At the Pioneer Press, Burbach said he was interested in reporting on the repair work in the communities as they move forward.
“Not just in hearts and minds, but down in the weeds of policy and practice,” he said. “Where are the points of discretion in our systems that don’t serve us well? What are the organizing principles and assumptions that work against liberty and justice for all? How do we understand them? What, as a community and a nation, do we do about them?”
Local newsrooms may have a chance to answer those questions. Two weeks after Chauvin was convicted, his attorney filed a motion for a new trial. The three other officers who were involved with Floyd’s death are scheduled to be tried in August (it will also be livestreamed).
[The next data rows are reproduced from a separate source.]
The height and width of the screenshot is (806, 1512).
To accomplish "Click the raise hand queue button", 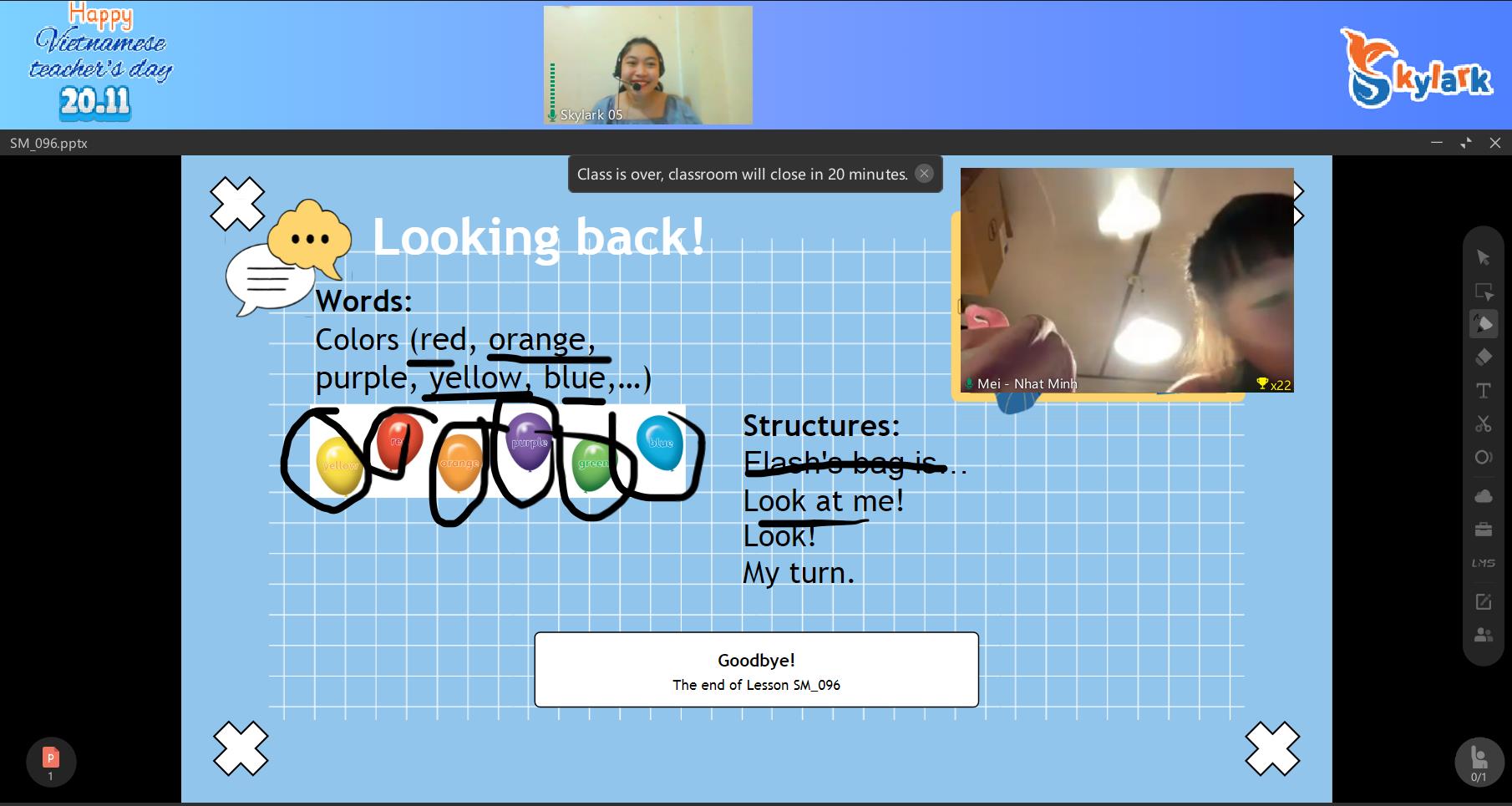I will [x=1478, y=762].
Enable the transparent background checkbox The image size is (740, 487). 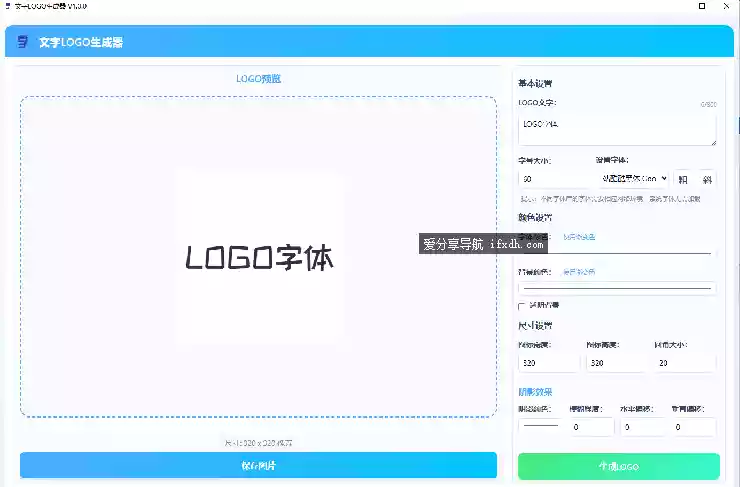coord(522,305)
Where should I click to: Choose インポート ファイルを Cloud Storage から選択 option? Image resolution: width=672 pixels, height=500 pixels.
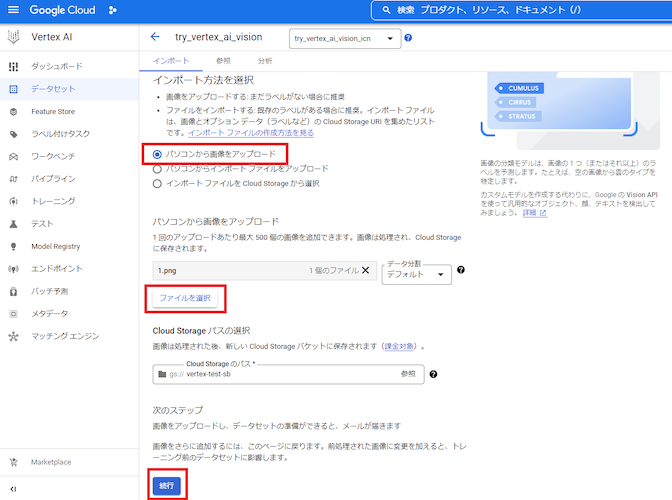157,183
“As we’ve covered the story, I think we’ve learned or re-learned that we always need to listen closely to the community, hear their questions, reflect their pain,” said Sanchez. “We have seen anew that prioritizing accountability coverage is a must…another trial looms, and we intend to aggressively cover policing and the broad racial reckoning that has erupted from this case for a long, long time. Now is the moment for us to show why local journalism matters, over and over again with our coverage.”